In modern times, the works of Amadeo Avogadro with studies on molecules and gases, Friedrich Whöler with the synthesis of Urea, Meyer and Mendeleiv with the periodic table and August Kekulé with the tetravalence of Carbon and the structure of Benzene, among others, were recognized..

Alessandro Giuseppe Volta made a battery by means of which an electric current was obtained; by deducing that matter had an electrical nature, research on electrochemical reactions became popular.

During the middle of the 19th century, the study of thermochemistry began, that is, heat processes involved in physical reactions..

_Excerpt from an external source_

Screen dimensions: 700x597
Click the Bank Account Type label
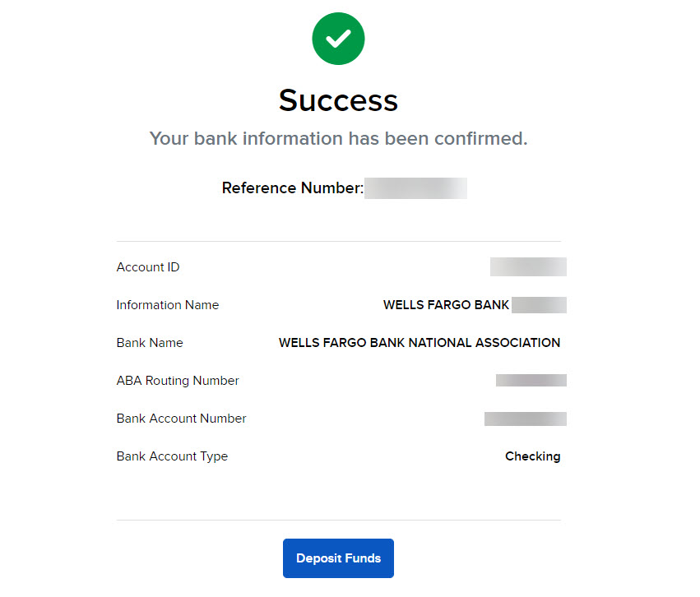pos(172,456)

Modernity also brought with it the study of atomic weight and molecular weight, and Mendeleev's Periodic Law of Chemical Elements..

References

  1. Bernadette B. et alt. A History of Chemistry. Cambridge, Mass .: Harvard University Press, 1996. Pages 13-17.
  2. Esteban S. S. Introduction to the History of Chemistry. National University of Distance Education. Madrid, 2011. Pages 22-30
  3. Lecaille C. The Phlogiston. Rise and Fall of the First Great Chemical Theory. Science NO. 34. April-June 1994. magazines.unam.
  4. Donovan A. Lavoisier and the Origins of Modern Chemistry. OsirisVol. 4, The Chemical Revolution: Essays in Reinterpretation (1988), pp. 214-231
  5. Farrar W. V. Nineteenth-Century Speculations on the Complexity of the Chemical Elements. Volume 2, Issue 4 December 1965, pp. 297-323.